DAL CORRIERE DI LIVORNO
Tra palazzi con 124 appartamenti al posto della ex Coca Cola e la cessione del parco monumentale al Comune per riportarlo a nuova vita.
Non sono più parole ma progetti ma tutto inizia a farsi più concreto . Nonostante la resistenza rovente delle forze d’opposizione e l’astensione al voto di un consigliere di maggioranza (giannini,sinistra Democratica ) ,la commissione urbanistica ha infatti dato il via libera al progetto,rimasto fermo per mesi per via del processo contro i proprietari dell’area PIERO BOTTONI e RODOLFO CAGLIATA,accusati di aver causato il degrado delle ex terme . Un processo in cui poi sono stati mandati assolti con formula piena .Ieri della commissione (presieduta da Massimo Gulì PD) è stato approvato il progetto ,2 anni e mezzo dopo l’adozione ,che ora andrà in consiglio per la discussione e l’eventuale approvazione .Ma le opposizioni, come detto ,non sono state a guardare . specie Gianfranco Lamberti : ‘’ APRIRE LA DISCUSSIONE SULLE TERME DELLA SALUTE IN CONCOMITANZA CON UN PROCEDIMENTO GIUDIZIARIO NON ANCORA CONCLUSO RAPPRESENTA UNA SCELTA INOPPORTUNA ,FORZATA E DI SCARSO RISPETTO PER L’OPERATO DELLA MAGISTRATURA . NON CAPISCO L’ATTEGGIAMENTO DELL’AMMINISTRAZIONE CHE LO PROPONE COME PRIMO PROVVEDIMENTO . INTANTO SUI GIORNALI ESCONO LE INTERVISTE DEGLI INTERESSATI CHE , ANCHE IN MANIERA SCOCCIANTE, DETTANO I TEMPI ALLA PUBBLICA AMMINISTARZIONE. QUESTA NON è LA DELPHI , NON SI PERDONO POSTI DI LAVORO , NON C’è URGENZA’’.
La Procura infatti ha annunciato che farà ricorso contro l’assoluzione decisa dal Tribunale per Bottoni e Cagliata.

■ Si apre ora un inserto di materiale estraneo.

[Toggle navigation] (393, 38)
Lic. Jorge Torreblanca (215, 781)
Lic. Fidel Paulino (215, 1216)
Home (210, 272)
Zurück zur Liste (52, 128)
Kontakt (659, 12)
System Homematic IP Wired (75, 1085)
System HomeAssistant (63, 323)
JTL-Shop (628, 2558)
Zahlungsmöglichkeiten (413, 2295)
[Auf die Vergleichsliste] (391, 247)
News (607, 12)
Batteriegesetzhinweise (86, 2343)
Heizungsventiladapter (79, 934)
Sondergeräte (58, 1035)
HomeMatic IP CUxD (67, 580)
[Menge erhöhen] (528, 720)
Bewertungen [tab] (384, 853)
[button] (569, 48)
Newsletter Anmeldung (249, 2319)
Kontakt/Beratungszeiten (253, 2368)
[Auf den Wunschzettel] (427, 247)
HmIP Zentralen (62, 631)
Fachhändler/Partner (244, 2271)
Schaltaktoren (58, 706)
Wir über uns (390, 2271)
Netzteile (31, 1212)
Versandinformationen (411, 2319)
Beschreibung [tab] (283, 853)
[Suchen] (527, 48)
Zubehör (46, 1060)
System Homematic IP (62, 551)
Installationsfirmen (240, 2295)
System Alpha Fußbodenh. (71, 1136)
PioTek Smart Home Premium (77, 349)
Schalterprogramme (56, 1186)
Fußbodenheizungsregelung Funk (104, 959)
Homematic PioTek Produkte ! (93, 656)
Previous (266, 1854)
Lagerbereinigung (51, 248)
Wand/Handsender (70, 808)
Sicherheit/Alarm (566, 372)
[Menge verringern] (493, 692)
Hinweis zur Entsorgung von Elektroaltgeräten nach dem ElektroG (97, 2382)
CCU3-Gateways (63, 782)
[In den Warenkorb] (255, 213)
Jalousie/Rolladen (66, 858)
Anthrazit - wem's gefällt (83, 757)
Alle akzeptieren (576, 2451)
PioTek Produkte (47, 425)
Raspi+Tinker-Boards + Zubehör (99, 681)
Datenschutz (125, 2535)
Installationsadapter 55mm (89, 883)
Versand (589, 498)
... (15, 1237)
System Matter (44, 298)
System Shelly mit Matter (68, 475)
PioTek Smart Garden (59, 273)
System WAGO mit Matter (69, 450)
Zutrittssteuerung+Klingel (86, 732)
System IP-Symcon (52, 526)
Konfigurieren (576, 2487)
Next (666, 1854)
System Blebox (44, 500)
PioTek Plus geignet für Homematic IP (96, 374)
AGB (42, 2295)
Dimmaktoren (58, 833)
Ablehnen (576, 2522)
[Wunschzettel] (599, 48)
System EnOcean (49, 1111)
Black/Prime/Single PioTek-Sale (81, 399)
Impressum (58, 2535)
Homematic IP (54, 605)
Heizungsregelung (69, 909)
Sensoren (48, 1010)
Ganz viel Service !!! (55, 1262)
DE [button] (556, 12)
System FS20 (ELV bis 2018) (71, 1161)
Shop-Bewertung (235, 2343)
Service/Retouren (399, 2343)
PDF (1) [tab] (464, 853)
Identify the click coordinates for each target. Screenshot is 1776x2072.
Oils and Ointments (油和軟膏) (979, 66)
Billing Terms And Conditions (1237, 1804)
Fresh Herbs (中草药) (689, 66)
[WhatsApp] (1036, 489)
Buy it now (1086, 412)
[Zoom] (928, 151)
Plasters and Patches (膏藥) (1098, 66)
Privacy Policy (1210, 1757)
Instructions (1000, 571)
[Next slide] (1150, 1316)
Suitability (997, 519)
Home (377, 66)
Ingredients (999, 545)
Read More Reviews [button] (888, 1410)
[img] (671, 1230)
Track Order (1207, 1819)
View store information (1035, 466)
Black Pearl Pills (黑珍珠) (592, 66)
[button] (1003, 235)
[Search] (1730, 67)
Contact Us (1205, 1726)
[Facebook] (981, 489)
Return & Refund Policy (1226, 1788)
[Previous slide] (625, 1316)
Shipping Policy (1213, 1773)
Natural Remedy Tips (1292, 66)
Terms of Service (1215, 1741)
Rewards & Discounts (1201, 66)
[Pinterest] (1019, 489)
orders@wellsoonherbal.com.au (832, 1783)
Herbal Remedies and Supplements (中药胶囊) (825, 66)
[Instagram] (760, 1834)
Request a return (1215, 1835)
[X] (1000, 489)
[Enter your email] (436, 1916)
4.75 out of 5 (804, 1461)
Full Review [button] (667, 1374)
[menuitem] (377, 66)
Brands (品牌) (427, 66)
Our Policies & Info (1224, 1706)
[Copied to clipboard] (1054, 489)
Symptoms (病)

La risposta di Gulì è chiara :’’ l’area è stata dissequestrata , la sentenza ha avuto motivazioni chiare e l’indagine non ha riguardato l’atto in sé , am le modalità di tutela dei beni monumentali’’. Non sono mancate neanche questa volta le scintille tra Amadio e Taradash . Se per la prima discuterne è ‘’una fuga in avanti’’ e l’accordo tra Comune e imprenditori è un regalo a questi ultimi , il secondo non vede ostacoli per risolvere una questione annosa . La proposta di rinvio presentata da Lamberti è stata bocciata e così , come annunciato , lui ha abbandonato i lavori .
La discussione , poi è stata rapidissima , il tempo di ascoltare Marco Cannito , sulla carenza di attenzione per il recupero dell’area a verde e Giannini :’’Avrei preferito un’audizione in più di chi ha proposto le osservazioni per la Regione ‘’.
Ruggeri,Pd : ‘’ E’ un’affermazione eccessiva che non ci sia autonomia rispetto ai privati :i tempi sono dettati solo dal buon senso ‘’.
Lamberti:’’Gli imprenditori , anche in modo scocciante , vogliono dettare i tempi alla pubblica amministrazione . bisogna fermarci’’.
Amadio:’’Loscambio non è alla pari . gli imprenditori prendono troppo . Serve una revisione della convenzione ‘’.
Taradash :’’In quell’area non serve solo una variante , serve un recupero effettivo che possa risolvere il problema del cavalcavia’’.